Wright, meanwhile, was eliciting no such fanfare or benefit of the doubt. The lanky forward had grown six inches since arriving as a 6-foot-1 freshman but still had not made Enloe’s varsity team. His senior year would be his first and only season. In the ever-important world of high school player rankings, Wright was a ghost — unranked and unstarred — a nobody who had about as much attention from college recruiters as your average French bulldog.

Thankfully, Wright had someone around him with a loud bark.


‘Why Are You Stealing That Lady’s Money?’

As the founder of the Garner Road Bulldogs Basketball Club in Raleigh and a living legend within AAU circles, Dwayne West has helped elevate hundreds of kids to college basketball. He also watched his brother, David, who was barely recruited out of high school, become a First-Team AP All-American at Xavier University and enjoy a 15-year career in the NBA. (Yes, that David West.) Recruiting status is not a concern to Dwayne.

But even so, when Wright’s mother, Calla, first brought Moses to Garner Road for private instruction, West had his doubts.

“When I first met (Moses), he was a ninth-grade, 6-foot-1 guard that couldn’t get off the JV bench,” West told Steve Hummer of The Atlanta Journal-Constitution in 2020, during Wright’s junior year at Georgia Tech. “I was kind of saying to the trainer, why are you stealing that lady’s money?” But the truth was, Calla, a school teacher, had never wanted her son to play basketball in the first place.

“My mom didn’t want me to be the average black guy playing football and basketball,” Moses told Hummer. Calla encouraged her sons to participate in activities and sports outside of the norm, enrolling them in swimming and tennis programs.

“I wanted them to be different,” Calla said. “I wanted them to be exposed to all things that kids may not have the opportunities to do. In my opinion, it makes a child well-rounded, and those were the opportunities I wanted to give my sons. Playing in the orchestra. Going to concerts. Other things like that.”

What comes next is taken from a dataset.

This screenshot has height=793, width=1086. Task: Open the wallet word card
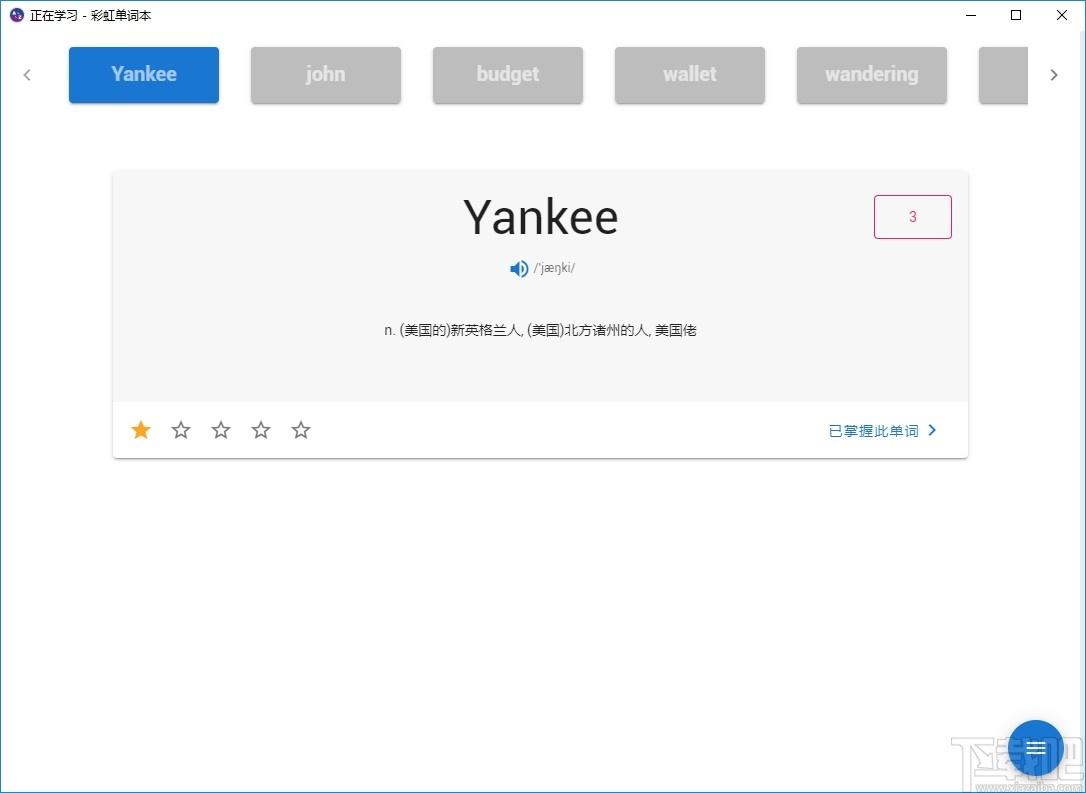coord(690,75)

And, for a while, Wright stuck to his mother’s plan. But one day, in the seventh grade, he snuck out of swim class to try out for a basketball team and though Calla was furious at first, she relented, eventually paying for him to work with West at Garner Road a couple of years later. A few years after that, Wright joined Garner’s AAU squad and the staff got the sense something was afoot.

Moses Wright

GettyMoses goes up in traffic

“The next thing we know, we look up and he’s 6-foot-8 and still had the mindset of a guard,” West recalled. But a soon-to-be-senior without varsity experience wasn’t exactly a hot commodity, and so West began to make some calls. “We were begging Division II and lower Division I schools to go and take a look at him.”

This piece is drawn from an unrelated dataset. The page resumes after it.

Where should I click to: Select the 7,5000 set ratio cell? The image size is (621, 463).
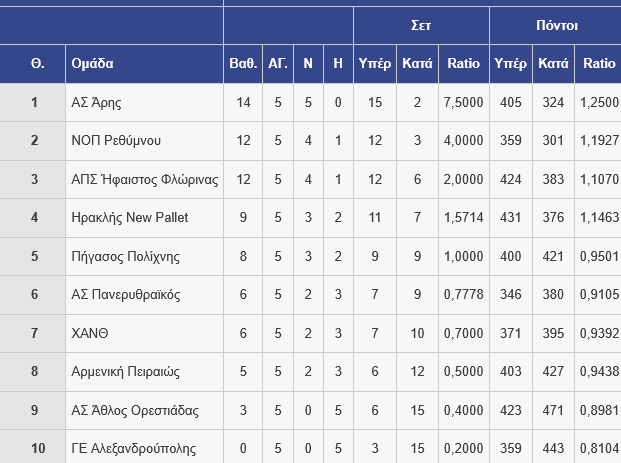pyautogui.click(x=463, y=102)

Eventually, West persuaded Georgia Tech assistant coach Darryl LaBarrie to come to some games and watch a little tape. LaBarrie and head coach Josh Pastner quickly liked what they saw — handles, a nice jump shot, smarts — and following Wright’s impressive lone varsity season, when he averaged 21.5 points, 13.5 rebounds and 1.5 blocks, Georgia Tech offered Moses a full scholarship.

“I applaud (Georgia Tech) for that because there’s a lot of guys that wouldn’t sniff at Moses because he didn’t have the stars and all that stuff,” West told AJC’s Ken Sugiura in 2017.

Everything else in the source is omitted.